Эйсбар пришел в себя первым и заговорил о делах. Немецкая камера… сразу можно использовать несколько объективов… Удивительно подвижный штатив… И еще…
— И, знаете, — в машине он снова вернулся к их обычному компанейско-отстраненному «вы», — я не буду брать того ассистента, чьи летучие кадры мы вчера смотрели. Я думал о нем — у него совершенно самостоятельное видение. И он очень хорошо знает, как зафиксировать собственный мир, знает, где в него вход, выход, какая там топография. Мне не нужен такой ассистент. Мне нужен тот, кто будет видеть по моим законам. Вы не посылали ему вчера телеграмму? Вот и хорошо. Не надо.
Он сидел, отвернувшись к открытому окну, выпуская в холодный воздух колечки табачного дыма. Как хорошо, что он не смотрит на нее. Не видит ее окаменевшего лица с сухими глазами и губами, сжавшимися в пергаментную полоску. Он выбросил папиросу и, улыбаясь, обернулся к ней.
— Ну, что вы будете есть?
Она тоже раздвинула губы в улыбке.
— Не знаю. Что-нибудь горячее. Суп… А вы, вероятно, как всегда — мясо? С кровью?..
Глава 9
В Ялте наступила весна
Ожогин был зол. Злость скрипела на зубах, дергала висок, звенела в горле. Он чувстовал себя как бегун, который привык всегда приходить первым и вдруг обнаружил, что стоит на обочине, а мимо — вперед, вперед, вперед! — несутся другие. Он бегал из конца в конец широкой каменной террасы, размахивал кулаком, тряс головой и время от времени отпускал крепкое словцо. Споткнулся о выступ между плитами, чуть не упал, выругался и взревел:
— Вася!
Чардынин, хоронившийся все это время за дверной створкой, тут же выскочил и сунулся было к нему с успокоительными каплями. Ожогин на ходу оттолкнул его руку. Пузырек отлетел и разбился о каменный пол. Запахло валерианой.
— Вася, мерзавца с его бутербродом — под суд!
— Помилуй, Саша! Он-то тут при чем? Других отдавать надо.
— Ты прав, — Ожогин перевел дух. — Да вытрет кто-нибудь, наконец, эту валерьянку? Невозможно дышать!
Прибежала испуганная горничная с тряпкой. Барин обычно такой тихий, приветливый. Слова худого не скажет. И вот — на тебе! — гневается. А на что? Неизвестно.

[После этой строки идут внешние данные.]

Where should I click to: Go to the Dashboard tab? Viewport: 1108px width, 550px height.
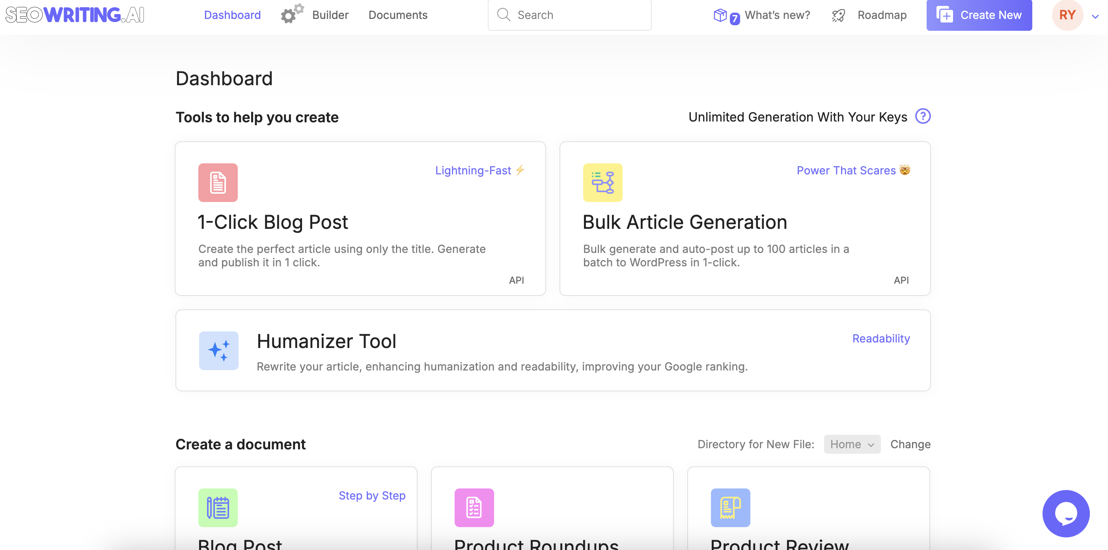pyautogui.click(x=232, y=15)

Чардынин же, подгоняя деваху, чтобы скорее орудовала своей тряпкой, улыбался в усы. Он был рад, что Ожогин наконец как следует разозлился. Несколько дней тот пребывал в настроении более чем мрачном. Не выходил из кабинета. Почти не разговаривал. Сидел в большом вольтеровском кресле, глядел, сдвинув брови, в пол. Жевал сигару. С лица его не сходило сонное выражение. Чардынин, крадучись, ходил мимо кабинета, заглядывал с тревогой в дверь. Все то же? Все то же.

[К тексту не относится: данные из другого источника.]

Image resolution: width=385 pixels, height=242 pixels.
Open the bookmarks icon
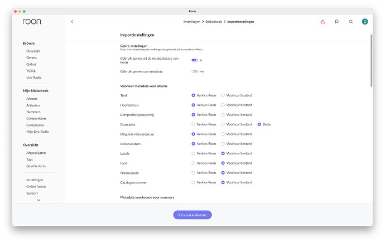336,22
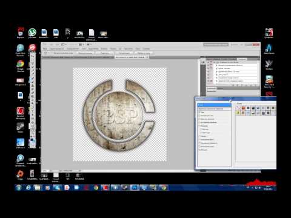Tick the Inner Shadow checkbox in Layer Style
This screenshot has height=218, width=291.
(199, 116)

Чардынин знал: если Саша не разозлится, если проглотит обиду, смолчит, смирится, затихнет, то уж, верно — навсегда. Не будет никакого строительства. Не будет новой кинофабрики. Не будет фильмов о безудержных приключениях и безрассудных аферах, о которых писал в своей прощальной записке Лямский. Ничего не будет, кроме тихой, уютной, безбедной жизни здесь, на ялтинской дачке, или в Москве, в городской квартире, жизни, полной печали, которая с годами станет привычкой и засосет с головой. И ему, Чардынину, ничего не останется, как принять эту жизнь — он уже понял, что Саша никуда его от себя не отпустит. Да он и сам не уйдет. При мысли об этой тихой уютной жизни его каждый раз охватывала невыносимая тоска. Он уже начал придумывать: как бы подтолкнуть Ожогина, вывести из спячки? Пинка ему, что ли, дать? Но вот сегодня — слава богу! — прорвало.

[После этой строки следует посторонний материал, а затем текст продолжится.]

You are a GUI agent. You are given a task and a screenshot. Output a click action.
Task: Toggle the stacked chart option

Земли, которые Ожогин купил здесь, в Крыму, во время войны, стоили по тем временам немереных денег. Да и сегодня он вздрагивал, вспоминая ту кучу бумажек, которые, судя по всему, канули в бездну и на которые можно было бы построить еще одну кинофабрику в Москве. Потерять эти земли означало потерять половину состояния. Дачки… Скворешники… Мерзавец-управляющий, конечно, ни при чем. Вася прав. А все-таки мерзавец! Но он-то! Он-то! Как он мог оказаться таким болваном! Дать себя облапошить! Обдурить! Это с его-то предприимчивостью и коммерческим чутьем, которыми он так гордился!
— Вася! Где, черт возьми, бумаги? Купчая, Вася, купчая!